Sharifa Jamila Smith, restorative justice, Black Muslim Feminist Collective, The Rose House Initiative, Sakinah Community Cooperative, Islamic economic justice, spiritual activism.
To understand Sharifa Jamila Smith, one must understand her manifesto: Wabi-Sabi 2.0 . While traditional Japanese wabi-sabi finds beauty in the flawed and incomplete, Smith’s philosophy injects it into hyper-polished commercial spaces.
Perhaps Smith’s most celebrated project is , a transitional home for women exiting incarceration. Founded in 2014 in a converted brownstone in Detroit, The Rose House is not simply a shelter but a full-spectrum reentry program. Residents receive job training, mental health counseling, and, uniquely, classes on Islamic finance and cooperative business models.

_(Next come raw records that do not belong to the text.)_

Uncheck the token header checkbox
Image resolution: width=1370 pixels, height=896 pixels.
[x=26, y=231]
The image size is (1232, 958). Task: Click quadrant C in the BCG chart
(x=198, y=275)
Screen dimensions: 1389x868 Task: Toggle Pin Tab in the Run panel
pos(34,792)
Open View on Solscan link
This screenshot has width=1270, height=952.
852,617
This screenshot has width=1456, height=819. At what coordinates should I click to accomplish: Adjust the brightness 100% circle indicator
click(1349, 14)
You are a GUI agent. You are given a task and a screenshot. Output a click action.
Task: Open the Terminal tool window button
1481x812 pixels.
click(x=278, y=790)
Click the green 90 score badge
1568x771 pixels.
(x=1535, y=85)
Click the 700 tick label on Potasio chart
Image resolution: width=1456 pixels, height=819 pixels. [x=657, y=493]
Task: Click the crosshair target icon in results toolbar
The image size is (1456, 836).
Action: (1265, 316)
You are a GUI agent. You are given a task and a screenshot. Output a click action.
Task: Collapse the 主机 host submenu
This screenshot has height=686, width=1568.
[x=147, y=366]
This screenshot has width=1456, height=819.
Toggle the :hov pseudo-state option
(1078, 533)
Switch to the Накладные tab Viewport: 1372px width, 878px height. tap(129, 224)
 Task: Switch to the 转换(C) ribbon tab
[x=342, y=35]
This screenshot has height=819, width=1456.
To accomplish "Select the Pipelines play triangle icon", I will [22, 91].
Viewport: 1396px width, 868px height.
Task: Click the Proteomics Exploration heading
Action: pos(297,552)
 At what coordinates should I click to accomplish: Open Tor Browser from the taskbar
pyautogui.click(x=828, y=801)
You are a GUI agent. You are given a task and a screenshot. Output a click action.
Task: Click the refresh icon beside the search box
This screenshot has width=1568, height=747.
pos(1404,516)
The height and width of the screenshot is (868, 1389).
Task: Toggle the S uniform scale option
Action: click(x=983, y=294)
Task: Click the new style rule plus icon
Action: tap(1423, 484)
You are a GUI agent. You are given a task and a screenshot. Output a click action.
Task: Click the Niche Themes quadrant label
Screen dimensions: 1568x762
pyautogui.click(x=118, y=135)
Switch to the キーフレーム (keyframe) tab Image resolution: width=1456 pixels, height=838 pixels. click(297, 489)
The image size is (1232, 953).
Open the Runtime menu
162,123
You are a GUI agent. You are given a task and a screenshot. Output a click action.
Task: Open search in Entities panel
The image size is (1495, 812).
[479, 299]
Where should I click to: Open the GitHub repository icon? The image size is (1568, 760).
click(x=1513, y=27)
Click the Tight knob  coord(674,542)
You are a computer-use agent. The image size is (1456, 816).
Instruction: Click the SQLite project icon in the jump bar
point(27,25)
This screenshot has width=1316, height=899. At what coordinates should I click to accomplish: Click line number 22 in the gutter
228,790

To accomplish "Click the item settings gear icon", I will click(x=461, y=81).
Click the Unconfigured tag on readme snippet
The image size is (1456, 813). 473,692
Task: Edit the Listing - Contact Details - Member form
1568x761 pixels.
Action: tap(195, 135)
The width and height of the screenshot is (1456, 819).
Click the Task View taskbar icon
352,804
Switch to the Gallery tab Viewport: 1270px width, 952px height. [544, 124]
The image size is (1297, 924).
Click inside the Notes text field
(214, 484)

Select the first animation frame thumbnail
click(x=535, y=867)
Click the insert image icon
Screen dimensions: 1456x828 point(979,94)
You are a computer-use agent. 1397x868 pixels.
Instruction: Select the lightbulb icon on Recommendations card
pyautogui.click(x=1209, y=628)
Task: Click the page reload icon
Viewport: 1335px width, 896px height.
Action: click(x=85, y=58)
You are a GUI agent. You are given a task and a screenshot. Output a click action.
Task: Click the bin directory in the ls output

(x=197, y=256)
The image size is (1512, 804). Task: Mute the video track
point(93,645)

No profile of Sharifa Jamila Smith would be complete without addressing the 2018 "Archival Dispute." A prominent European design museum accused her of plagiarizing the structural motifs of late Ghanaian architect J. M. Noryaa. Smith responded not with a legal team, but with a 90-page academic rebuttal tracing Noryaa’s influence back to the Ashanti kente weaving patterns that also appear in her own Guyanese grandmother’s textiles.